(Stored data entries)
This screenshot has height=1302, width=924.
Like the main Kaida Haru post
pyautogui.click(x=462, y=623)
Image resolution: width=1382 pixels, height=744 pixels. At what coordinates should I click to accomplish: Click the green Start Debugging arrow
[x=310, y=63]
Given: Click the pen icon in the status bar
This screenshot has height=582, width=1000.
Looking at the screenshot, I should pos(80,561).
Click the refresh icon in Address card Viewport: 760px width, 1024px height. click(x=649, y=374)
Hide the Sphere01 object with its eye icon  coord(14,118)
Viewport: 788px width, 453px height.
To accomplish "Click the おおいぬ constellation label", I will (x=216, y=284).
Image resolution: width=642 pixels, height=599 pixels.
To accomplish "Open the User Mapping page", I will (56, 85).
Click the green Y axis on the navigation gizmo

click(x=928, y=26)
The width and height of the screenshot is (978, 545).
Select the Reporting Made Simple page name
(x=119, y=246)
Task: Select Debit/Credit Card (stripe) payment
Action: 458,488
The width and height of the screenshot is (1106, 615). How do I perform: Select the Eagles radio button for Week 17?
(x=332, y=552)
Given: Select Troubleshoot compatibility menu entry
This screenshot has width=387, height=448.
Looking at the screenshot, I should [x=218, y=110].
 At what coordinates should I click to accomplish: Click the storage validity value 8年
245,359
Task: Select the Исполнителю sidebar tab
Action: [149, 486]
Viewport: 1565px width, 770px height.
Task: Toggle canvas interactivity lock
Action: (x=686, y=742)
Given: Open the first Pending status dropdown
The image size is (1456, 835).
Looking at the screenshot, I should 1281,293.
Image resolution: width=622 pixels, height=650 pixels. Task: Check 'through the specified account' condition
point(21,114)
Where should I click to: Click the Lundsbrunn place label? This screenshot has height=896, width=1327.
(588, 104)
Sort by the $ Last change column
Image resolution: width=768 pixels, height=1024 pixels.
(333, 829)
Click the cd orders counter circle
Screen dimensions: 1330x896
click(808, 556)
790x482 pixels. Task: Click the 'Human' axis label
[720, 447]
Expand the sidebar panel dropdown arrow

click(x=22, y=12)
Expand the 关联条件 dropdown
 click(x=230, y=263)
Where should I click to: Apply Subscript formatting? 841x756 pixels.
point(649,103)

→ **PROBLEM DESCRIPTION**
Identify each line in the entries with the word "will" and copy it.

→ **SOLUTION TO THE PROBLEM**
To accomplish "Click the おおいぬ constellation label", I will (x=216, y=284).
To accomplish "Open the User Mapping page", I will (56, 85).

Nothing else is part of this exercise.